Selective effects of progestin therapy on glandular and squamous elements of EIN
We can now summarize a model of endometrial morule-containing precancerous lesions consistent with the evidence presented above. Intraglandular morules arise as a transdifferentiation event from a pre-existing clone in which the glandular and squamous elements contain conserved beta-catenin mutations. The frequency and distribution of squamous morules within pre-existing glandular lesions is more consistent with a tendency for squamous differentiation within the neoplastic field, rather than independent new mutational events within each morule. Only the glandular elements retain competence to respond to the cancer-promoting effects of estrogens, or involuting effects of progestins. Cancers which result are thus derived from the glandular elements, and primarily have a glandular phenotype. If the lesion is treated with progestins, or exposed to progestins during natural menstrual cycles, the glandular components are prone to involution, thereby proportionately enriching for the squamous elements. A diagnostic problem presents itself when only isolated squamous morules are found in an endometrial biopsy, as it is not always possible to tell whether it represents a successfully treated glandular lesion with residua of hormonally inert morules, or an incompletely sampled neoplastic process. Both are possible mechanisms for presentation of isolated squamous morules in an otherwise unremarkable endometrial biopsy.

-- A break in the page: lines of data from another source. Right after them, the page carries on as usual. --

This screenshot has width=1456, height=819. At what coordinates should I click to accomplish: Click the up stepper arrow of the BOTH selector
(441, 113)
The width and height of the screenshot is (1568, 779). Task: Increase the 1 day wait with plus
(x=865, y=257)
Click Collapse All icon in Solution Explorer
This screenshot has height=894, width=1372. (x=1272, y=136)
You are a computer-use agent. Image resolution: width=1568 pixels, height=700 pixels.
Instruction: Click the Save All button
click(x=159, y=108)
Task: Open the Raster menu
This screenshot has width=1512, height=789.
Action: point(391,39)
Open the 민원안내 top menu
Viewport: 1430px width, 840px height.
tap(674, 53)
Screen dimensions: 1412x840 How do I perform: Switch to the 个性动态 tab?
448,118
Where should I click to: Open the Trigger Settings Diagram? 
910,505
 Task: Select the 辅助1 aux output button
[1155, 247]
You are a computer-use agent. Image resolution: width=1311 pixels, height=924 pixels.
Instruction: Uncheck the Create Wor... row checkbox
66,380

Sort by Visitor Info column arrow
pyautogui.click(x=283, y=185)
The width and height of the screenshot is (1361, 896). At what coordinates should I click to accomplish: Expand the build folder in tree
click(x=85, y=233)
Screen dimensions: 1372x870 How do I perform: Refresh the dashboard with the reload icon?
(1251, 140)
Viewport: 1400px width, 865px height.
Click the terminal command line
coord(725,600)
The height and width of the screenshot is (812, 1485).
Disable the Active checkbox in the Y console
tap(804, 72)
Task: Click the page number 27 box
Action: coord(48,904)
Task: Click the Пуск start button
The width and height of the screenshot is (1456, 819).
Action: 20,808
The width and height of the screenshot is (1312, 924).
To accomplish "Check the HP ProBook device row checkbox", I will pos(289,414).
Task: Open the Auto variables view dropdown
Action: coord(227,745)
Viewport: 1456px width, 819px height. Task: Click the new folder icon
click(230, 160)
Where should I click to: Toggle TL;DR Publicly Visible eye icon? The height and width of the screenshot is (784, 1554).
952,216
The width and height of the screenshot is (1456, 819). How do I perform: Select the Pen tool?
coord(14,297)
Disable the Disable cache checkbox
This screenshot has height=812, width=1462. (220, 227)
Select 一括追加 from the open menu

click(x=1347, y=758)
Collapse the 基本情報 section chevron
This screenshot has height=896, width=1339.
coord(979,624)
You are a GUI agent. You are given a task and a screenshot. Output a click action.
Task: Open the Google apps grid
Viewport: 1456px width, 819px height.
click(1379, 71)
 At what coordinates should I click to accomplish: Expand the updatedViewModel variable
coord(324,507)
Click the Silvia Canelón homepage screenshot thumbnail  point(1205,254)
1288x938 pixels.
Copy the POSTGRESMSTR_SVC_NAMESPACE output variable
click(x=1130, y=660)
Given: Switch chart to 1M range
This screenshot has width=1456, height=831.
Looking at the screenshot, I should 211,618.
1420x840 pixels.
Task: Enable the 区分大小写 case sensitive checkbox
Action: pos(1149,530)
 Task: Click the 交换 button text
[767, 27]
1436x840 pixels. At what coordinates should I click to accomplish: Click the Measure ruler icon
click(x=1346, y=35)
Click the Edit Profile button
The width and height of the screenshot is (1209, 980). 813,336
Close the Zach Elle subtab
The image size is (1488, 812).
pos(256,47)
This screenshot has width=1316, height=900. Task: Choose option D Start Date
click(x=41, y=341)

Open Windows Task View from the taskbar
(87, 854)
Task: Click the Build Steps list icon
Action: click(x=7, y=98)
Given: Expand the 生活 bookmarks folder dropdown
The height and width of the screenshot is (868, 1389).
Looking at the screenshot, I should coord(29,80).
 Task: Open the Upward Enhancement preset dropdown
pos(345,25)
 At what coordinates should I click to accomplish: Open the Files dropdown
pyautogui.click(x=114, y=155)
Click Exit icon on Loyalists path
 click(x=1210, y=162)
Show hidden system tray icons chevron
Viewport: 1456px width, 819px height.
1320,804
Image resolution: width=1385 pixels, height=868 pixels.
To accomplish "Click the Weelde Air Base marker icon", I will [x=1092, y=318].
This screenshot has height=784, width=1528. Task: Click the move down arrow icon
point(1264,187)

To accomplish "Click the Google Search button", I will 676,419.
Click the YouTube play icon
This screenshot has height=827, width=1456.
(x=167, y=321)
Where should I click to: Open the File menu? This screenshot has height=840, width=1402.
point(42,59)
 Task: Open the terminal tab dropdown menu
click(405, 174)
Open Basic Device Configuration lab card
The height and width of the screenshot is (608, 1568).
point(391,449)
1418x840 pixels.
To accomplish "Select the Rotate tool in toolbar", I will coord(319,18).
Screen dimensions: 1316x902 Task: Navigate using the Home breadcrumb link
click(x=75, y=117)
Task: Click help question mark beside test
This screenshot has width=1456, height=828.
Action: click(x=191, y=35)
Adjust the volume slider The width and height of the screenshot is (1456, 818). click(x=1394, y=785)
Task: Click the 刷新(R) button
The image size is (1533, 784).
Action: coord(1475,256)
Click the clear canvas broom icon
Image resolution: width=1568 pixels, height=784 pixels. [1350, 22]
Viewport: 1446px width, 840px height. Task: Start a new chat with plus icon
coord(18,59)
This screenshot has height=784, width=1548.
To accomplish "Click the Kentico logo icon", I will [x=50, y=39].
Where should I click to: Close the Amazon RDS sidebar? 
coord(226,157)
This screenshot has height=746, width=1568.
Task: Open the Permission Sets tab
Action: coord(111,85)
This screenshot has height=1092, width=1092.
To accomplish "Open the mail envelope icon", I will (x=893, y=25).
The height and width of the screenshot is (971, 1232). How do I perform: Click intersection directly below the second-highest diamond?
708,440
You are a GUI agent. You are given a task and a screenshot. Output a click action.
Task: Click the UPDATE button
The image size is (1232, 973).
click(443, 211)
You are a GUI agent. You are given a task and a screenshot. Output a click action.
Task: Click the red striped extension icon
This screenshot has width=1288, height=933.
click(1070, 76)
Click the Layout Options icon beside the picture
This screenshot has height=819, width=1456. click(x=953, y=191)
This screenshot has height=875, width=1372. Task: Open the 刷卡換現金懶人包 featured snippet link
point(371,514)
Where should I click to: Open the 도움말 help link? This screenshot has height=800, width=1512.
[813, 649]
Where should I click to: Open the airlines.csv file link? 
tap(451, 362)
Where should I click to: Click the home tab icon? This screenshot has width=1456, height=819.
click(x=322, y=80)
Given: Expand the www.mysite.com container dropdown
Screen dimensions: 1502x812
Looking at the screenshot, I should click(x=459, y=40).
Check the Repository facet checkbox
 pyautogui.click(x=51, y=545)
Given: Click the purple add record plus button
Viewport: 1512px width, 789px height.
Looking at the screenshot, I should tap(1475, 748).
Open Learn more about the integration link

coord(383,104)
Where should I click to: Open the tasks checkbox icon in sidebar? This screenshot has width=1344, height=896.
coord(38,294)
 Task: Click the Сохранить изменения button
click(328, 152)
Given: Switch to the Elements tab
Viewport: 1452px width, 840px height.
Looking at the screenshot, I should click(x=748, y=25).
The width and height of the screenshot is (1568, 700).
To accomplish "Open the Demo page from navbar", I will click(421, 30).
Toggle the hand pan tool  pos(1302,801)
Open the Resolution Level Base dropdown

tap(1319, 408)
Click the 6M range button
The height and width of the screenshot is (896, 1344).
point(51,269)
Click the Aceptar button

The diagnostic classification of squamous morule-bearing endometrial biopsies is primarily accomplished based upon the histologic appearance of the glandular component. In cancer-free patients with endometrial squamous morules, prospective endometrial cancer risk is primarily determined by presence or absence of an EIN glandular lesion, in keeping with the notion that it is the glandular rather than squamous components which are susceptible to the cancer risk modulating effects of estrogens and progestins. The finding of isolated squamous morules without any evident glandular abnormalities, however, justifies resampling and careful followup.